Painting

The New Order of Mike Zahn

Originally Posted on September 27, 2017 by kulturebite

“Please don’t let me hit the ground
Tonight I think I’ll walk alone
I’ll find my soul as I go home
Oh, you’ve got green eyes
Oh, you’ve got blue eyes”
New Order

If an occult non-site has opened up beyond the sterile aesthetic strategy of appropriation art, Mike Zahn inhabits it as the sole occupant. Although appropriation art as practiced by Sturtevant, Levin, Bidlo and a few others offered us nothing assomething, in reality that something became nothing more than the institutional posturing of big ticket highly finished manufactured goods. Because these artists attempted to go beyond artistic originality itself to some uncharted area, they could never hold the concept of originality important, let alone sacred. It just wasn’t an issue. They always seemed to suggest in their work that unsatisfying and convoluted theoretical assumption that by not having an original artistic practice they were practicing originality. As it turns out, that uncharted area appropriation art discovered was never satisfactory. It was just another area now totally excepted by the very economy and exchange systems of the art world they all seemed to be implicitly critical of initially. It’s just strange to be left with the possibility that artists could archive or even surpass the notoriety of the very artists he or she was appropriating. This means going forward, there will be plenty of wall texts and additional information sheets encased in plastic explaining to viewers in contemporary art museums around the globe that the toilet as conceptual art they are looking at is not the toilet as conceptual art by the French artist Marcel Duchamp.

Mike Zahn’s recent exhibition entitled Adapter_Adapted & etc. now on view at Greenspon present seven recent works that reopen many of the above mentioned  propositions once in total vogue in the theoretical mainstream of art discourse. But this time thankfully it will be different. Where once repeated museum viewing, gallery visiting, glossy art books and trade magazines produced an abundance of source material for artists to copy, pilfer and steal, a new technological world view is totally upon us.

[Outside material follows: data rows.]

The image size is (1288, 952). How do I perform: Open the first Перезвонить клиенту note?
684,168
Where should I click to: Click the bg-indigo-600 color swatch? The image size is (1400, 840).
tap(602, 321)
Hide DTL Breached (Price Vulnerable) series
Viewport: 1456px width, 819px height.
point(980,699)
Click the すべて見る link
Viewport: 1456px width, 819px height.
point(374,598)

It is therefore still quite astonishing to walk into this gallery and find what seem to be two perfectly executed & identical Peter Halley paintings titled Adapter_Adapted  adjacent to two perfectly executed & identical “paint by number” paintings of Kittens.

One should know that for 10 years, Mike Zahn was Halley’s studio assistant. He has the complete technical understanding and facility to produce “Peter Halley” paintings. One could probably say Zahn himself actually painted the original Peter Halley painting this diptych is based on. Because he probably did. But this is not just post-appropriation, it is a doubling strategy and a superb example of aesthetic mimetic behavior. Humorously, his paint by numbers Kitty Cat paintings Oh It’s the Last Time/Oh It’s the Last Time which is based on the title of a New Order song references the subtle difference proposed by the song itself. That difference, “Oh, you’ve got green eyes, Oh, you’ve got blue eyes” Fuckin’ awesome.

Like Elaine Sturtevant’s early 80’s exhibition at White Columns on Spring St., Sherrie Levine’s Broad Stripes exhibition at Jay Gorney or the Bidlo Picasso exhibition at the Leo Castelli lower gallery (all exhibition I visited ) Zahn’s exhibition is in the same rarefied  league. His exhibition is a complex but subtle presentation of references referencing themselves well into infinity. From the large hot pink painting named after Walter Benjamin’s The Doctrine of the Similar text, to the doubling, tripleing and even quadrupling of the letter “A” found through out the gallery installation. I found it once & once again on a non-functioning neon light and adhesive vinyl wall work entitled BAGS. Again & again on small provisionally made workman’s wood ladder and yes, even again on small painting resting on a washcloth leaning against the wall. The entire exhibition is a discovery field.

If mimetic play opens up the possibility of occult readings, Zahn has re-energized the tattered and twisted sacred pathos which those early appropriation artists choose to ignore or were just too cool for school to acknowledge. And like all appearances of the sacred or the occult, this recent work functions as a contemporary simulacra for the realm of the ecstatic.

His 11 panel acrylic on canvas installation entitled The Faculty of Memesis is a selection of painted squares based on the available colors of the iPhone each surrounded by a white border.

IMG_4204

It all seems to imply a Necronomicon paradox, ‘it’s not escapism if there’s no escape.’

Fantastic.

                                                                                                               Mark Dagley 9/27/2017

One Comment

  • Darrell Groves

    Thank you for featuring Mike Zahn. His work validated what I attempted to teach him and his fellow classmates. Mike is deserving of your recognition of his works. He is an artist who has articulated and perused his vision, and you and the art world have taken notice.